O lecanemabe foi testado com 1.795 pacientes de 14 países que apresentaram sintomas de
Alzheimer leve e acúmulo de proteínas beta-amiloides no cérebro. Nesses testes, foi identificado que
além de reduzir a deterioração causada pela doença, a droga causou 26% de melhora cognitiva e 36%
de melhora na funcionalidade em 18 meses de tratamento.
Por conta desses resultados, a agência de regulamentação de medicamentos americana, a Federal
Drug Administration (FDA, na sigla em inglês), concedeu em janeiro deste ano uma aprovação por via
acelerada para o medicamento, que deve ser vendido no país por US$ 26 mil por ano, segundo a
fabricante. 
Outro medicamento de funcionamento parecido, chamado aducanumabe, também chegou a ser
aprovado para uso clínico nos EUA, em um controverso e acelerado processo de análise da FDA. Diante
desse cenário, a substância também reduziu significativamente os “grumos” de proteínas beta-amiloides
no cérebro. 
Entretanto, o resultado clínico do aducanumabe, ou seja, a melhora observada nos pacientes depois
dessa redução das proteínas acumuladas, foi considerada menor do que era esperado.

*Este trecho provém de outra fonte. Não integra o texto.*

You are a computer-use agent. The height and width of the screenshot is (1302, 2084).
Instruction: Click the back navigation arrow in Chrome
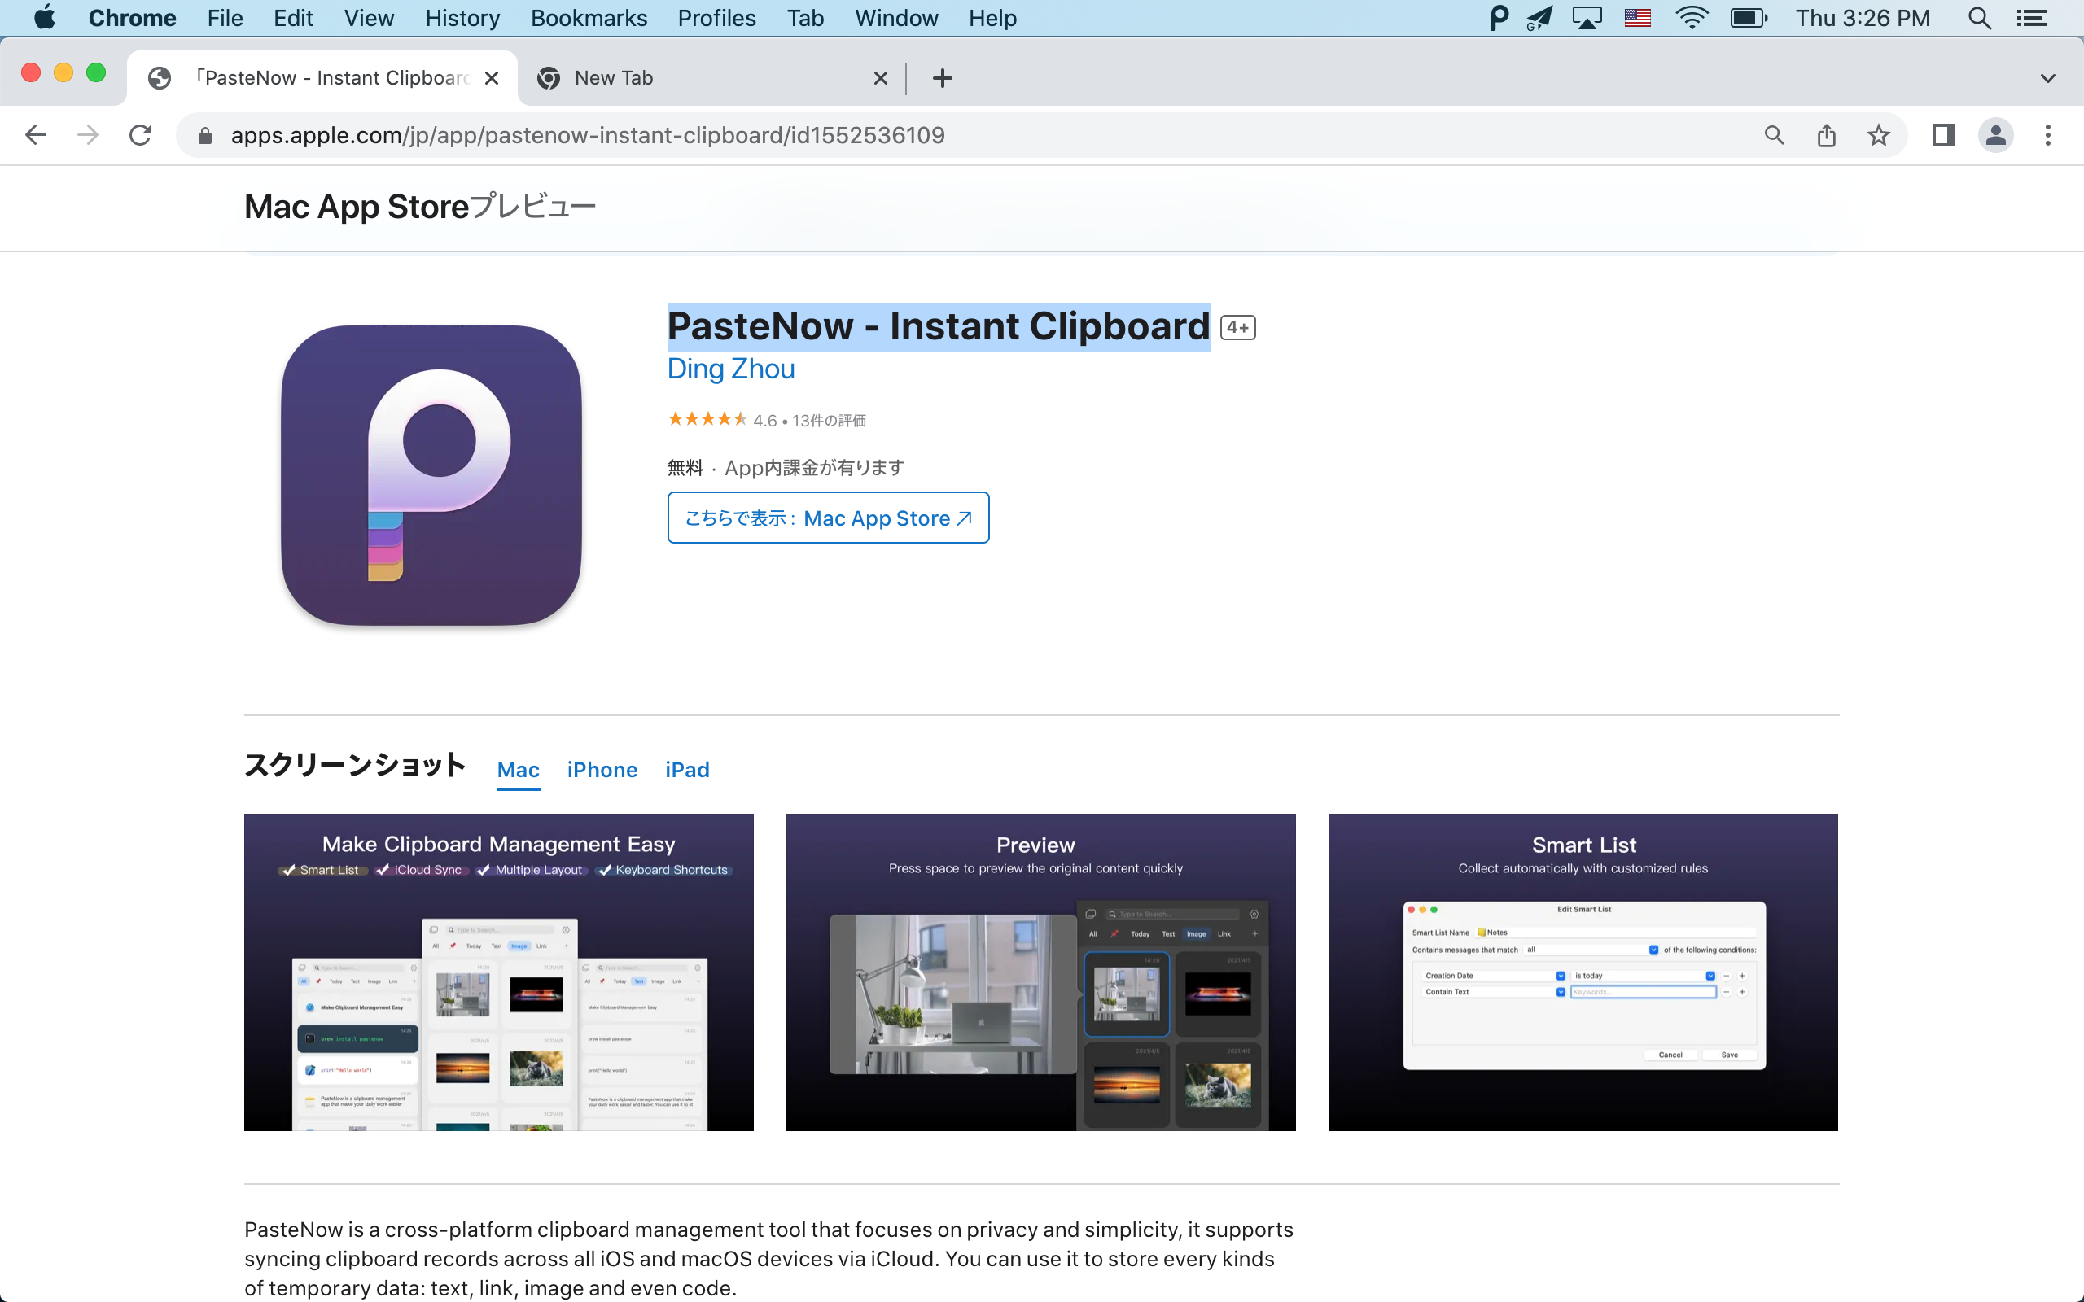34,135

Já os efeitos colaterais da droga foram considerados muito graves. Outro entrave é que a versão
comercial da droga, chamada Aduhelm, chegou ao mercado com um custo alto — cerca de 56 mil
dólares por ano por paciente nos EUA.
Especialistas estudam outras possibilidades de tratamento
“O aducanumabe se mostrou eficaz para a retirada dessas placas e proteínas, mas não foi eficaz em
estudos clínicos, nos sintomas dos pacientes. Então houve uma controvérsia, uma dúvida sobre a
necessidade de aprová-la tão rapidamente. Hoje em dia, a maioria dos médicos já pararam de usar essa
droga. Teve uma grande discussão na comunidade científica”, diz o neurologista Ivan Okamoto, membro
do Núcleo de Excelência em Memória do Hospital Israelita Albert Einstein e coordenador do Instituto da
Memória na Universidade Federal de São Paulo (Unifesp).
Para o vice-presidente da Sociedade Brasileira de Geriatria e Gerontologia (SBGG), Marco Túlio Cintra,
o desenvolvimento dessas duas alternativas representa uma esperança porque há quase 20 anos não
havia novos medicamentos contra Alzheimer aprovados pela FDA. 

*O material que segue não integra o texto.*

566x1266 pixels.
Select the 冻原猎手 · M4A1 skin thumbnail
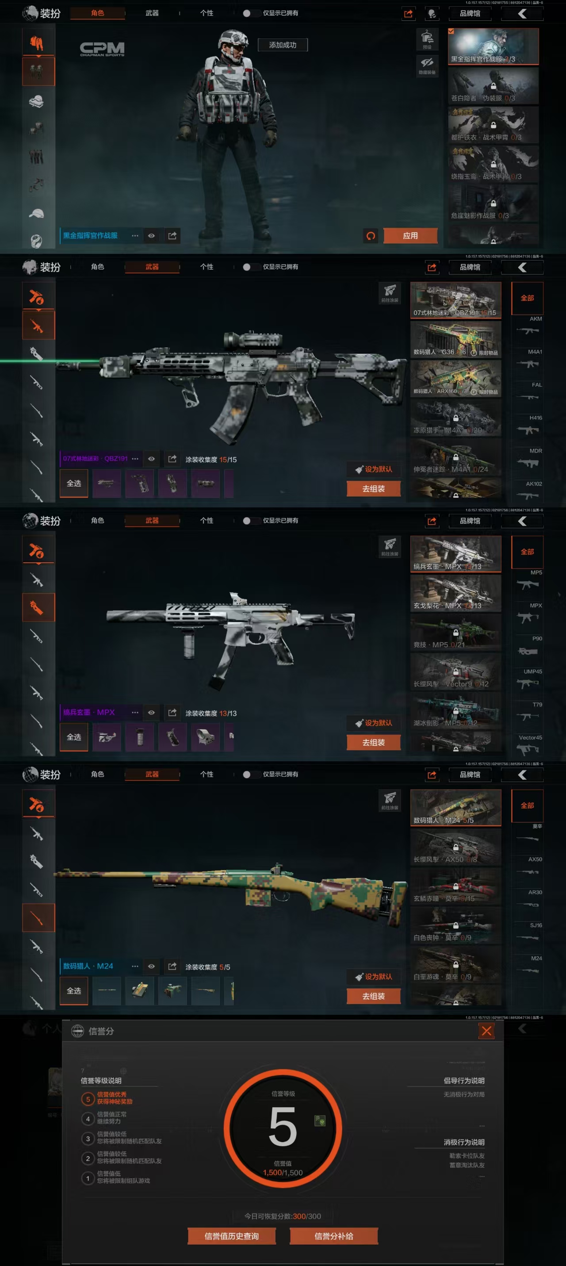pos(455,418)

Apesar dos números positivos, os médicos pedem cautela na análise já que as duas principais drogas
em estudo são indicadas apenas para pacientes com Alzheimer leve.

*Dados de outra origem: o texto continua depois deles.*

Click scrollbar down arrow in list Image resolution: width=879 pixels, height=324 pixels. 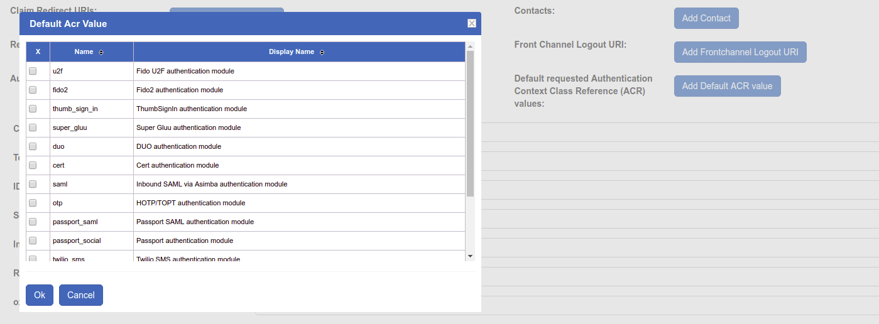[x=470, y=256]
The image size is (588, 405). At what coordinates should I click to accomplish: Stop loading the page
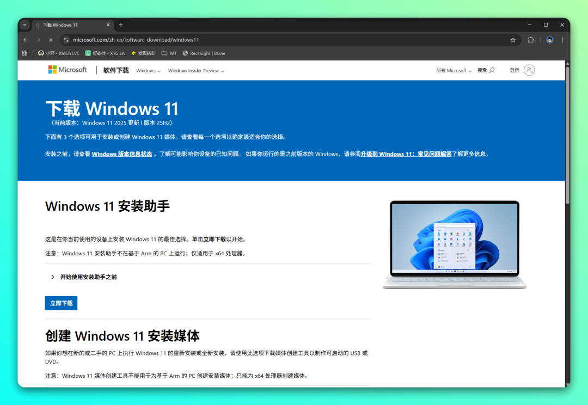coord(51,40)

“É uma esperança, sem dúvida, mas talvez seja uma esperança para quem tem alto risco de
desenvolver a doença, para quem tem histórico na família. Se a pessoa já tem Alzheimer, mesmo que
leve, pode ser que, até que o processo todo esteja finalizado, ela já esteja com a forma moderada, e aí
[ela] não é o público-alvo”, explica Cintra, que é também professor da Universidade Federal de Minas
Gerais (UFMG).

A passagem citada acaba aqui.